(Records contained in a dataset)

== Segment start ==

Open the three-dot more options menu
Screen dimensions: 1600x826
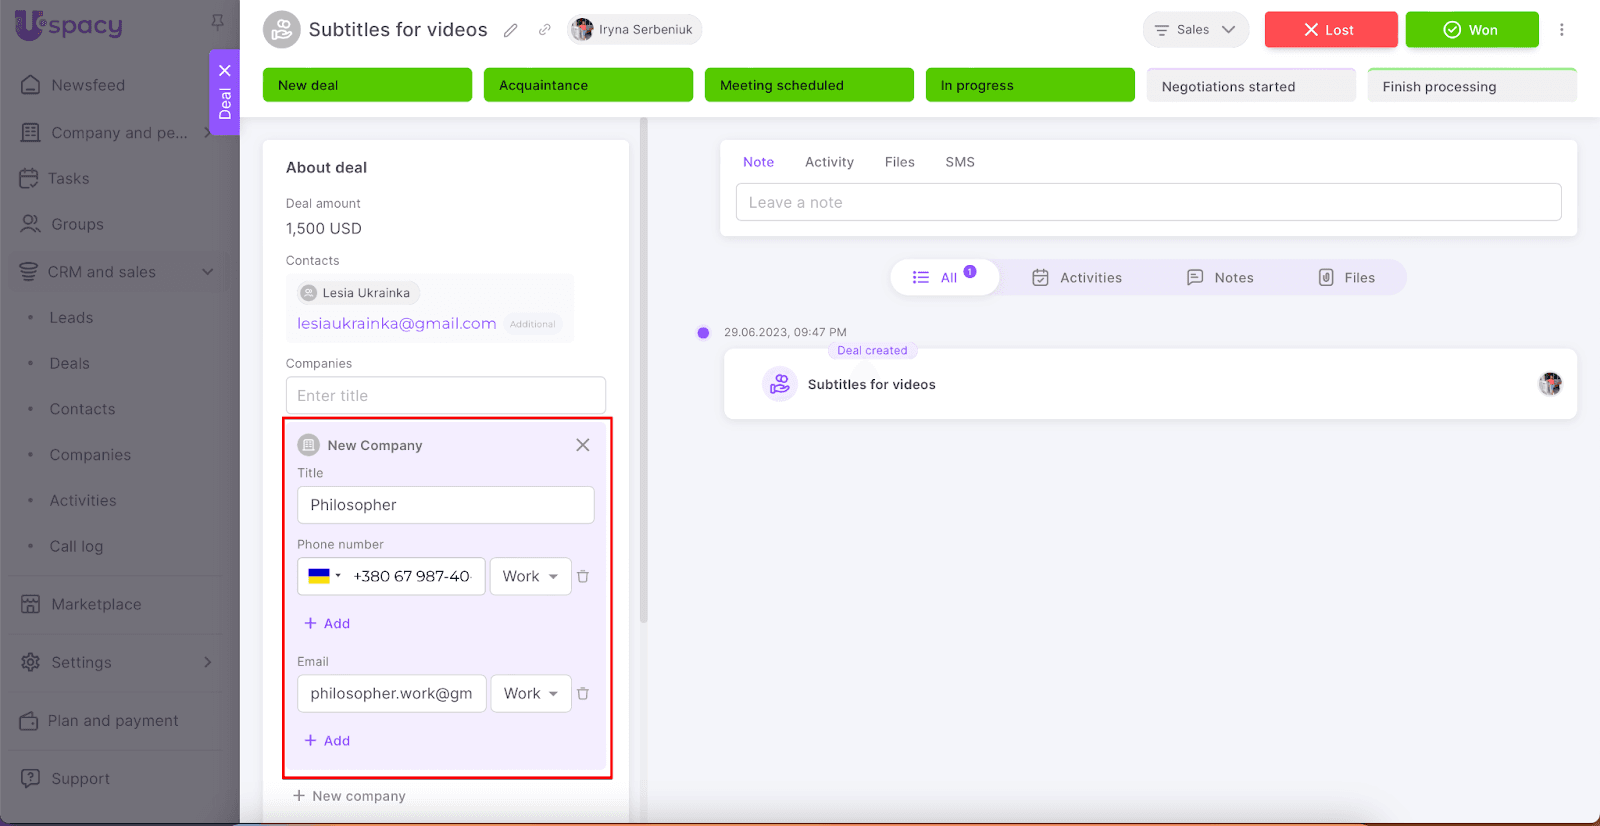(1561, 30)
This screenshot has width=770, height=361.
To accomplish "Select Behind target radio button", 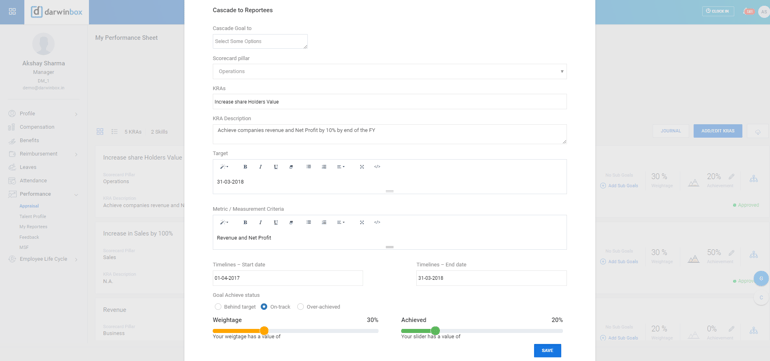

== Segment end ==

| Work item |
An exact copy of every line above, minus the pictures, is the required output.

| Answer section |
Open the three-dot more options menu
Screen dimensions: 1600x826
(1561, 30)
This screenshot has width=770, height=361.
To accomplish "Select Behind target radio button", 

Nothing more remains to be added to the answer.